Reproduce verbatim the portion of the records that begins at the line containing "At what (x,y)" and continues through the end of the records, both ends included. Omit the pictures from your reproduction.

» **Data listing**
- - - - -

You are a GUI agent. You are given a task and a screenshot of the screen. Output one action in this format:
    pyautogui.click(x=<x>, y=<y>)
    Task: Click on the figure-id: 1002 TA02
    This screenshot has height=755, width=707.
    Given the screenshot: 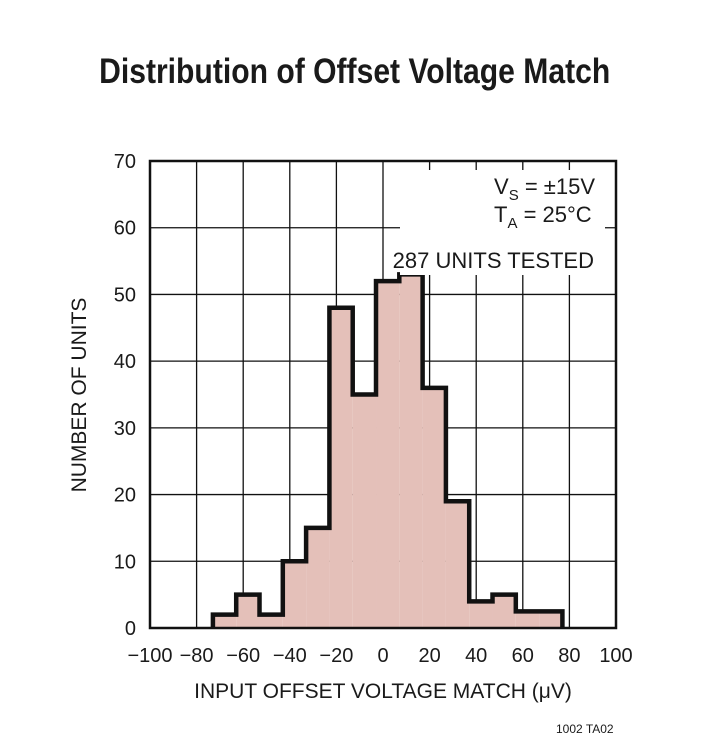 What is the action you would take?
    pyautogui.click(x=585, y=729)
    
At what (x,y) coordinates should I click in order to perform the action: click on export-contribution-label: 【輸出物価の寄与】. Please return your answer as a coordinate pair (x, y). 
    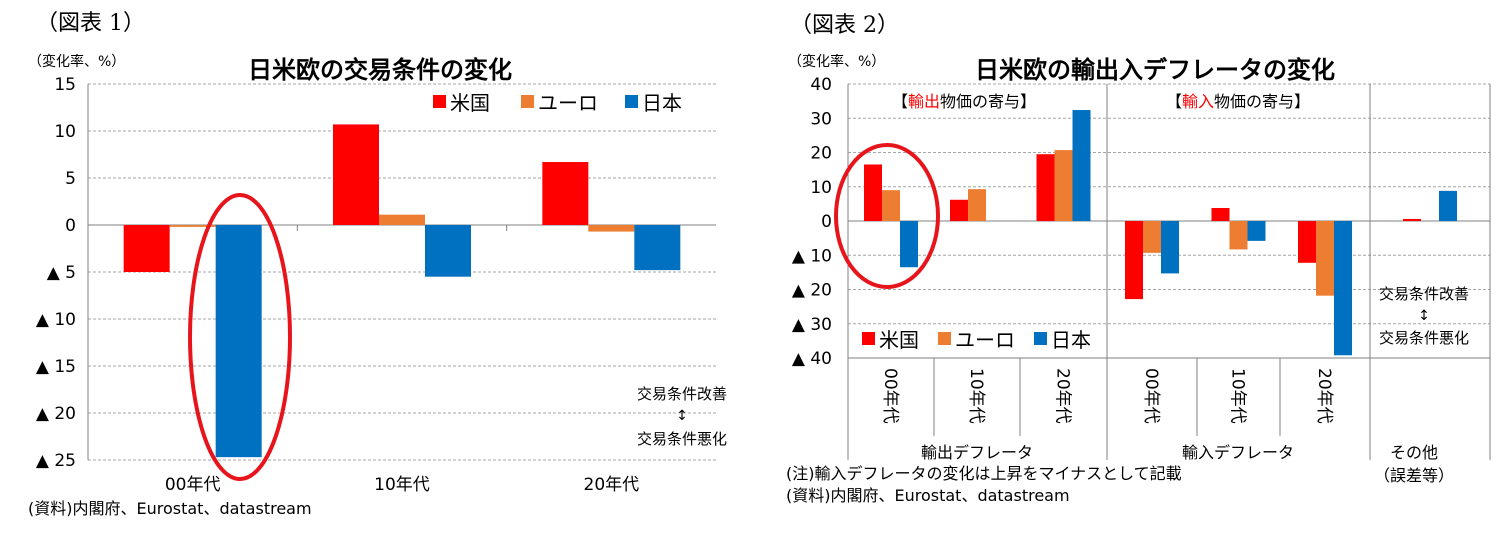
    Looking at the image, I should click on (964, 102).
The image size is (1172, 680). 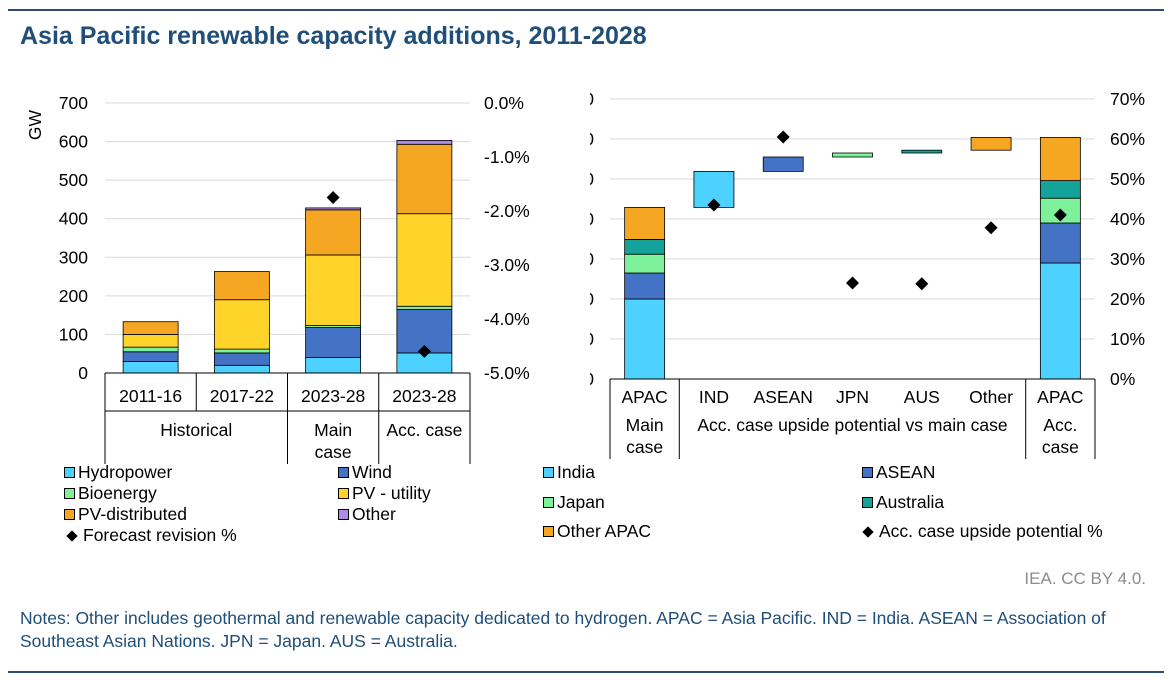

- - - - -

» **Result of this exercise**
At what (x,y) coordinates should I click in order to perform the action: click on export-contribution-label: 【輸出物価の寄与】. Please return your answer as a coordinate pair (x, y). 
    Looking at the image, I should click on (964, 102).
The image size is (1172, 680). 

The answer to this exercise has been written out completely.